Starring Steven Seagal, Keith David, Basil Wallace

Fight Choreography by Steven Seagal

Directed by Dwight H. Little

With Marked for Death, aside from being yet another Steven Seagal Film with 3 syllables ( a film streak that wouldn’t be broken until Under Seige) we get a film that has a slightly (if not extremely stereotypical) different flavor, as Seagal takes on Jamaican Drug lords. But this film has something that none of his other film have ever had. A weapon of extreme power and can turn any film into gold bricks.
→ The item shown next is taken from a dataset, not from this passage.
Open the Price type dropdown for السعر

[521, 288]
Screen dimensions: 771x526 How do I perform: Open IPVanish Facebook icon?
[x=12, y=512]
A weapon that can take the most mundane film and turn it into something watchable, and turn a decent film into a pretty good one…

KEITH DAVID.

I should end my review here as you don’t need to know anything more than that, but someone told me that would be lazy, so…

Steven Seagal stars as John Hatcher, an undercover DEA agent who, after a drug bust that while successful, gets his partner fatally shot (never mind that Hatcher actually caused this himself by some boneheadedly stupid decisions) and thus is tride and true Seagal filsm, he’s now EX-DEA. He returns home to his family and finds out that he neighborhood has been overrun with drugs, primarily being sold to kids by the Jamaican drug dealer led by the infamous Screwface (Basil Wallace). After Hatcher’s niece is seriously injured in a drive-by Hatcher partners up with his pal Max (Keith David) and a local undercover Jamaican expert Charles,  Hatcher embarks on a mission to wipe out the Jamaican gangs once and for all…

Of course this is a silly premise, but it’s also cool, with crazy voodoo and a pretty good twist in the film revolving around Screwface, who turns out to be probably one of Seagal’s best onscreen villains. He holds to his belief system, but isn’t without his tricks once Hatcher seems to have the advantage over him. Basil Wallace does a great job as Screwface, oozing menace and has a weird yet cool charisma. Seagal is pretty much the same character he always is, acting with the same scowl he always has. Now, Keith David brings the real charisma, and I could see a different version of this film where he is the badass taking out Jamaican drug dealers, which just sounds so cool when you say that premise out loud. The film itself is directed…ok…but nothing special to acting or approach or cinematography.

The fights are shot well, and the choreography isn’t anything you haven’t already seen in any other Seagal film, but it’s clean and good for what it is. The final fight offers more than most Seagal films, as Screwface doesn’t get Seagaled like so many main baddies in his films. This time Basil Wallace is able to toss Seagal around a bit, and of course Seagal kills him like three times at the end, but Wallace is able to give as good as he gets…for a bit.

Kiai-Kick’s Grade: 7

One of my favorite Seagal films, after Above the Law, but it showed that the Seagal formula would need a quick upgrade, which for one film it got…but hell you have Keith David, so that’s enough to watch!